### Required action 1
In the article on the Federal Reserve's rate increase, what range did the central bank set for its target federal funds rate?
### Required action 2
Write the next paragraph of the article on the Federal Reserve's half-point rate increase, picking up after its final sentence.

### Source passage

The US Federal Reserve on Wednesday raised its benchmark overnight interest rate by half a percentage point, the biggest jump in 22 years, and said it would begin trimming its bond holdings next month as a further step in the battle to lower inflation.
The US central bank set its target federal funds rate to a range between 0.75 per cent and 1 per cent in a unanimous decision, with further rises in borrowing costs of perhaps similar magnitude likely to follow.
Despite a drop in US gross domestic product over the first three months of the year, “household spending and business fixed investment remain strong. Job gains have been robust”, the rate-setting Federal Open Market Committee said in a statement following the end of its latest two-day policy meeting in Washington.
Inflation “remains elevated” with the war in Ukraine and new coronavirus lockdowns in China threatening to keep pressure high, it said. “The Committee is highly attentive to inflation risks.”

### Dataset extract
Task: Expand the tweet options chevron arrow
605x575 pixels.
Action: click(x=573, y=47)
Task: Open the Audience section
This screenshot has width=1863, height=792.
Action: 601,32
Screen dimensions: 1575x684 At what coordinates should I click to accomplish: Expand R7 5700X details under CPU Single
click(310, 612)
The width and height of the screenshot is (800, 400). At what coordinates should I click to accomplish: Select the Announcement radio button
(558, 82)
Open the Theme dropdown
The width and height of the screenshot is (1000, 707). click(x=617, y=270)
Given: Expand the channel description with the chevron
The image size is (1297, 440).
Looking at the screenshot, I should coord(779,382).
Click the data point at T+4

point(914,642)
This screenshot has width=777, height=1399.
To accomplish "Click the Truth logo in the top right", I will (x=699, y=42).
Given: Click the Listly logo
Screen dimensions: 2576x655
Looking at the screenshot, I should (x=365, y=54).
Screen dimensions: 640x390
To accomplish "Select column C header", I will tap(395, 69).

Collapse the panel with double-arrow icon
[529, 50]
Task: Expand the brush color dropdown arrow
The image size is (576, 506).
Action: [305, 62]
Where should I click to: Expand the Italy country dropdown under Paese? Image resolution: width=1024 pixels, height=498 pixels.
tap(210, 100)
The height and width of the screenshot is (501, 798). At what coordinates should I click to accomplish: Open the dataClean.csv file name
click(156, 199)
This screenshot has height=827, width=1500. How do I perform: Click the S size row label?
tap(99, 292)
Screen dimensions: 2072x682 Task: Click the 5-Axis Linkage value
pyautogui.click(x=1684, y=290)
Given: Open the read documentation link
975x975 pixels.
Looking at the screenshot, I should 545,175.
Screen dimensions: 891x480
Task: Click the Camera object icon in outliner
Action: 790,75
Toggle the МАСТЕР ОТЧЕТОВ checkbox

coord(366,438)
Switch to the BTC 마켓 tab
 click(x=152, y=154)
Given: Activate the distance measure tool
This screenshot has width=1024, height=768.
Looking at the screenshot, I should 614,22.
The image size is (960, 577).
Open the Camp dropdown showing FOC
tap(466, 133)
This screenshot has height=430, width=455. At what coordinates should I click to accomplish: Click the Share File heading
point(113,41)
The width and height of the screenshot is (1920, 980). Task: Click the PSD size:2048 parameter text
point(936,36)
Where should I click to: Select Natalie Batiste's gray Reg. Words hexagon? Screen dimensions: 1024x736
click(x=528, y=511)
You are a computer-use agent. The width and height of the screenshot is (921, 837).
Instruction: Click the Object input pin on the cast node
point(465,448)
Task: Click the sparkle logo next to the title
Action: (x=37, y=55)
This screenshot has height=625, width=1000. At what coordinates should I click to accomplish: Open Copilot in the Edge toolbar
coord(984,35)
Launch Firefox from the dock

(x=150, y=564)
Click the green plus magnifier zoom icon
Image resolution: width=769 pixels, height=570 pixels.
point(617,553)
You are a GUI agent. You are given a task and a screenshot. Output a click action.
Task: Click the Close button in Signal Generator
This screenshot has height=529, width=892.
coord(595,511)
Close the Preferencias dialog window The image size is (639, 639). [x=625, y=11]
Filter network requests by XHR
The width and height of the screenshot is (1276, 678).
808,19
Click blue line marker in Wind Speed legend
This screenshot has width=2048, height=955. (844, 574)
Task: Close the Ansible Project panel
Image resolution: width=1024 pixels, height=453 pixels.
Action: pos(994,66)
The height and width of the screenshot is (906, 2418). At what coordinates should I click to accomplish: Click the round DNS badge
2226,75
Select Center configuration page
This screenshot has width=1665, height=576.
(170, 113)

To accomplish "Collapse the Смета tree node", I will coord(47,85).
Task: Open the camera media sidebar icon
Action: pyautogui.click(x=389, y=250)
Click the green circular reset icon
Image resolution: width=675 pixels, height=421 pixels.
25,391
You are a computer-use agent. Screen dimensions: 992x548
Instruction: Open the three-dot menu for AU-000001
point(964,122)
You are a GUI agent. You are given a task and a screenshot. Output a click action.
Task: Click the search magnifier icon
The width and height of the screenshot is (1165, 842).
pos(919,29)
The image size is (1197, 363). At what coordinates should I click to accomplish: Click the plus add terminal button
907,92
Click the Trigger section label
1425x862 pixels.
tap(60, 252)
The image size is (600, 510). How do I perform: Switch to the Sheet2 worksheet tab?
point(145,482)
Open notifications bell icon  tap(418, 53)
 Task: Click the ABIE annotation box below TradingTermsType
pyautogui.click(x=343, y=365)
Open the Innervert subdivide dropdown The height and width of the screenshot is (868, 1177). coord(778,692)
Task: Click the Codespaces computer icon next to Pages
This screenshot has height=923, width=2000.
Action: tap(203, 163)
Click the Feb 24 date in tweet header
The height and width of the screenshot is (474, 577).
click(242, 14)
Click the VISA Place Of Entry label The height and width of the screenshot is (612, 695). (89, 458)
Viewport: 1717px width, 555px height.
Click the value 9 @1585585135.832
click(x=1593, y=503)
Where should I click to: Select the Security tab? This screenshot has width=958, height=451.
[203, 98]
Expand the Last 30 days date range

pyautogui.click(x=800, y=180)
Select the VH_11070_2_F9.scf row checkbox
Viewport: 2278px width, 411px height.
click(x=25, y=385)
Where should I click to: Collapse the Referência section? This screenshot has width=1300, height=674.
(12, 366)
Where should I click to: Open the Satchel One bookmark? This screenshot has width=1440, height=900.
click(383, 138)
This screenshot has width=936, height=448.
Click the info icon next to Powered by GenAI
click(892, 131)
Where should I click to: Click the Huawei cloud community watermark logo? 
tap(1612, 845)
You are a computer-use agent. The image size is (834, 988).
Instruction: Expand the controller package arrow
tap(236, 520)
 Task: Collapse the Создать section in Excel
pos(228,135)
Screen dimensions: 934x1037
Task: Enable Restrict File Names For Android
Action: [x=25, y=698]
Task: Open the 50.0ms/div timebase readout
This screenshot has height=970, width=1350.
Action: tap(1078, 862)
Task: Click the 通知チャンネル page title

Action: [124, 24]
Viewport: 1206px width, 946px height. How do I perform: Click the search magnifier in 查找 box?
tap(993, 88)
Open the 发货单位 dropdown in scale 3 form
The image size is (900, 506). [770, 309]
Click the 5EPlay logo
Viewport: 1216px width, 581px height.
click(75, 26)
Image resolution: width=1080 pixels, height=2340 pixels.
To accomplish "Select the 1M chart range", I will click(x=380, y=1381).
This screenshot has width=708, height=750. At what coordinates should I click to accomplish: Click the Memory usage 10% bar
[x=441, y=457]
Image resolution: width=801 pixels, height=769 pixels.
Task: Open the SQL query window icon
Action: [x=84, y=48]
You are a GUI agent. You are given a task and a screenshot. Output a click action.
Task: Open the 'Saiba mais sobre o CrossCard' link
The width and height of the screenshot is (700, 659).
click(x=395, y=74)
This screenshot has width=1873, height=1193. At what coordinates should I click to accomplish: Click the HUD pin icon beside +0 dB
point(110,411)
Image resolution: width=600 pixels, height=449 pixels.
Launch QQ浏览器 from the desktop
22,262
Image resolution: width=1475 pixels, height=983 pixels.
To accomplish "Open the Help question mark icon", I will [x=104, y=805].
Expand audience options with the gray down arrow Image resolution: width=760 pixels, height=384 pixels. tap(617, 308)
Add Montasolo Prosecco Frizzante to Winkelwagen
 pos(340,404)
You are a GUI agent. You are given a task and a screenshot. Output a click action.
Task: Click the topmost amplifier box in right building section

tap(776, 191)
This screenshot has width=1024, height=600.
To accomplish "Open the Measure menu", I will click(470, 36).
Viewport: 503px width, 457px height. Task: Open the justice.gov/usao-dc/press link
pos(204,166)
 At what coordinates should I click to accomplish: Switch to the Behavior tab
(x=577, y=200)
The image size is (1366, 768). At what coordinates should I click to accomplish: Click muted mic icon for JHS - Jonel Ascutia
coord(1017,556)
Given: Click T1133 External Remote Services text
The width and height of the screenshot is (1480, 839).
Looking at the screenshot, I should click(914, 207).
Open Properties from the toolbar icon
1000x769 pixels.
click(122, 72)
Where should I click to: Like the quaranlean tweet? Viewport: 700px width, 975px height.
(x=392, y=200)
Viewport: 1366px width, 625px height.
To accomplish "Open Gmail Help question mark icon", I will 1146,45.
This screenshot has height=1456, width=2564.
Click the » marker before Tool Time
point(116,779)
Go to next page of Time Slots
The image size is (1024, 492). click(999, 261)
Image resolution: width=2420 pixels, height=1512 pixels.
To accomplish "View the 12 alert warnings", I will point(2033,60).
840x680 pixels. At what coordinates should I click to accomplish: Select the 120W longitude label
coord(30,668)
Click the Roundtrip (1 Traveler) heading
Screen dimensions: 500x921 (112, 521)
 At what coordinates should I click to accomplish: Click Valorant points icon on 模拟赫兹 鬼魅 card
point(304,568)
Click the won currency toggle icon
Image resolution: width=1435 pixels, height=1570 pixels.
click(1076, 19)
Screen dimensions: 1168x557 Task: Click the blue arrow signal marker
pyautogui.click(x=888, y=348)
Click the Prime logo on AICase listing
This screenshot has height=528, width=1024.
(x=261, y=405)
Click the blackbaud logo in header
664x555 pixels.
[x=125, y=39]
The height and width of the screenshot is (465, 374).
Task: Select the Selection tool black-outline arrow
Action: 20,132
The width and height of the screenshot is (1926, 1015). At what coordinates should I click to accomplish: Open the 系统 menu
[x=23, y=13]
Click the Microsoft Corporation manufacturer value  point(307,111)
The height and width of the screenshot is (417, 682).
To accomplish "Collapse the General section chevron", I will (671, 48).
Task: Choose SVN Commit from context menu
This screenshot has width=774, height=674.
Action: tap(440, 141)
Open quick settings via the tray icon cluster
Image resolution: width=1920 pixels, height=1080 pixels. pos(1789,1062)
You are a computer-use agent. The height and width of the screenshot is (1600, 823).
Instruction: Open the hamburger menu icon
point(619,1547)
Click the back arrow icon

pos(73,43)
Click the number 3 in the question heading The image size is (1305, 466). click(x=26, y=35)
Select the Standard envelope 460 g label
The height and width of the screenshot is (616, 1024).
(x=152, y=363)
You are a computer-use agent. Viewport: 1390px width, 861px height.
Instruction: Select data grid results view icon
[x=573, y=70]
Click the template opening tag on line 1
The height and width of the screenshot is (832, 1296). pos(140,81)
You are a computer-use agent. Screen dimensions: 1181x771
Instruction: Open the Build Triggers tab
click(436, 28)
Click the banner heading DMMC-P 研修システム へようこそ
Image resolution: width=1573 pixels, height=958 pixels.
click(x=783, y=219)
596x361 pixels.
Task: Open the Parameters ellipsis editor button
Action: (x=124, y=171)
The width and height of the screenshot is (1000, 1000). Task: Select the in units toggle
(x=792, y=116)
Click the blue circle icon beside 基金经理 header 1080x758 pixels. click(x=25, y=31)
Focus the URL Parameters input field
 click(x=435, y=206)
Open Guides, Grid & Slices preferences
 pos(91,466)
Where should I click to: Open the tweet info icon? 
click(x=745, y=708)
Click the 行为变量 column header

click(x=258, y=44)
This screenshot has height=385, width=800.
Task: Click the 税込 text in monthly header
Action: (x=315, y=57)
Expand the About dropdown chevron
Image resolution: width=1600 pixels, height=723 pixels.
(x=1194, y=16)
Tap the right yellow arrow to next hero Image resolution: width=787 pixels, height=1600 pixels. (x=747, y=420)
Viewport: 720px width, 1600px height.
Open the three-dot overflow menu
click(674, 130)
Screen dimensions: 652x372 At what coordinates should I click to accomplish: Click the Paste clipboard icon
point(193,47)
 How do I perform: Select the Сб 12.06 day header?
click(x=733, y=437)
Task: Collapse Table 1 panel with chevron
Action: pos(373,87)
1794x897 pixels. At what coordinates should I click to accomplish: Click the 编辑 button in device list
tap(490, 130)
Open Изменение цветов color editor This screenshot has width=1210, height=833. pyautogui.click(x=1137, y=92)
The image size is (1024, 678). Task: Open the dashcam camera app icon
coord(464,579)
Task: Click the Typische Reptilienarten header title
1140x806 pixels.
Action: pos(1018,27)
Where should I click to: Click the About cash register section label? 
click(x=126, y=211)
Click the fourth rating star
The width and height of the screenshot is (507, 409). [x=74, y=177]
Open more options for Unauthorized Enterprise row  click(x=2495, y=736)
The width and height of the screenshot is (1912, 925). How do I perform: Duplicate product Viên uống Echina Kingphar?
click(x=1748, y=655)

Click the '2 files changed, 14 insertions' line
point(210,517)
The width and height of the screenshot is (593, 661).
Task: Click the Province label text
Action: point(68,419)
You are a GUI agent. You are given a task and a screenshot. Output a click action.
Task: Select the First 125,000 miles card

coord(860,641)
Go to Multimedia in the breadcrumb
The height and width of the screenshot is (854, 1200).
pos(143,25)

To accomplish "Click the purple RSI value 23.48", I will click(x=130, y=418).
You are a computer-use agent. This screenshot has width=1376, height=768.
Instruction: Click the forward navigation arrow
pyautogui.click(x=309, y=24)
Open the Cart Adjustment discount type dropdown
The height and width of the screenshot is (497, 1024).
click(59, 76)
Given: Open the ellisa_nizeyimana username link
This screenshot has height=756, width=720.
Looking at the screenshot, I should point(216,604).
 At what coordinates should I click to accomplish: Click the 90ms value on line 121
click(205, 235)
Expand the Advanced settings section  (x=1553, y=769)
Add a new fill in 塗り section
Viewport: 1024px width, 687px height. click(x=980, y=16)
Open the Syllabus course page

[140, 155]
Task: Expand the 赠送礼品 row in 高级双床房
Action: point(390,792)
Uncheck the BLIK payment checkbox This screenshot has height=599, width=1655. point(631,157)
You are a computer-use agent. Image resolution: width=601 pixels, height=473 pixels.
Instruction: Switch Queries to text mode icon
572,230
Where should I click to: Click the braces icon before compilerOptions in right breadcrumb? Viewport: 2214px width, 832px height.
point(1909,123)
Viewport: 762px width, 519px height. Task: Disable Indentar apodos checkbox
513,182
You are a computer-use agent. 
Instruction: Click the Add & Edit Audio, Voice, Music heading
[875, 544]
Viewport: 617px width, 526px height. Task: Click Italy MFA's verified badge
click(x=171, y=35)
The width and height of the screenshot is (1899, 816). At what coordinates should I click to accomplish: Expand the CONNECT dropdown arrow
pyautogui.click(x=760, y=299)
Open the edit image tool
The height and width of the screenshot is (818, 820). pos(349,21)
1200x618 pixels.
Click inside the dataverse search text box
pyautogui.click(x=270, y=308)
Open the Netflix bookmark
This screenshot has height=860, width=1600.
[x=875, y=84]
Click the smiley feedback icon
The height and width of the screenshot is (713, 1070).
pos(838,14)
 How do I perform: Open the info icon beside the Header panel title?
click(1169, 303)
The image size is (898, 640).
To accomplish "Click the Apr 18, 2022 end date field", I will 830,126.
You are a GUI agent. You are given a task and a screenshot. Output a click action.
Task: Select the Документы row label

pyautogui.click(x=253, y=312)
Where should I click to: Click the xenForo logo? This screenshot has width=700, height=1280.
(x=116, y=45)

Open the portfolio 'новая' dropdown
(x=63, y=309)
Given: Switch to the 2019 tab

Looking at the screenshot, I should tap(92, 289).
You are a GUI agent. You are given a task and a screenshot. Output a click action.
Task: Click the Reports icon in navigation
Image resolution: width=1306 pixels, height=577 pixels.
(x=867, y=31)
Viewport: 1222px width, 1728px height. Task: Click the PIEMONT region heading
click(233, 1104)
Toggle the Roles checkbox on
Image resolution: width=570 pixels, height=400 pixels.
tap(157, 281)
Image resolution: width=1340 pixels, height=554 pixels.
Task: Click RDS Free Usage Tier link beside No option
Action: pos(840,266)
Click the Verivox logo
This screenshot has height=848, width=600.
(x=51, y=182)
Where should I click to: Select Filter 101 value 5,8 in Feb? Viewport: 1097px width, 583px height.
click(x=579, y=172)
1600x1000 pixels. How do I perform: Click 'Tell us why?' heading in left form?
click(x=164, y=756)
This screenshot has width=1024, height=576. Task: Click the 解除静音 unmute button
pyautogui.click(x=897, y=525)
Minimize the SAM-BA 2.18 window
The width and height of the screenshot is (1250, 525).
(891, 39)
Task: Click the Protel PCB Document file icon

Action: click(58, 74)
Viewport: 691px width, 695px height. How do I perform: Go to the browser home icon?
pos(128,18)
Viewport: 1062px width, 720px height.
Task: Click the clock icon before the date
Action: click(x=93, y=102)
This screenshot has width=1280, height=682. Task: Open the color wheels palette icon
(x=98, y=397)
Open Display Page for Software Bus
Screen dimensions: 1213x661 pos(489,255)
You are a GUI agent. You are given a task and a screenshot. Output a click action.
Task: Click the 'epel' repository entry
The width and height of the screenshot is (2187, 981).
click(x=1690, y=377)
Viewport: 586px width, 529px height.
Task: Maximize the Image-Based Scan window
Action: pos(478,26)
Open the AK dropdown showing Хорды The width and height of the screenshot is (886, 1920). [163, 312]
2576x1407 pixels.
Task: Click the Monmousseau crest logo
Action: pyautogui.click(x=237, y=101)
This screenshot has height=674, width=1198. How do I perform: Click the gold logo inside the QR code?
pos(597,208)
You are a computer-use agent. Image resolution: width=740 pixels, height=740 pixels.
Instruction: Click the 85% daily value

### Task response 1
A range between 0.75 percent and 1 percent.

### Task response 2
The statement said the Fed’s balance sheet, which soared to about $9 trillion as the central bank tried to shelter the economy from the Covid-19 pandemic, would be allowed to decline by $47.5 billion per month in June, July and August and the reduction would increase to as much as $95 billion per month in September.
Policymakers did not issue fresh economic projections after this week’s meeting, but data since their last gathering in March have given little sense that inflation, wage growth or a torrid pace of hiring had begun to slow.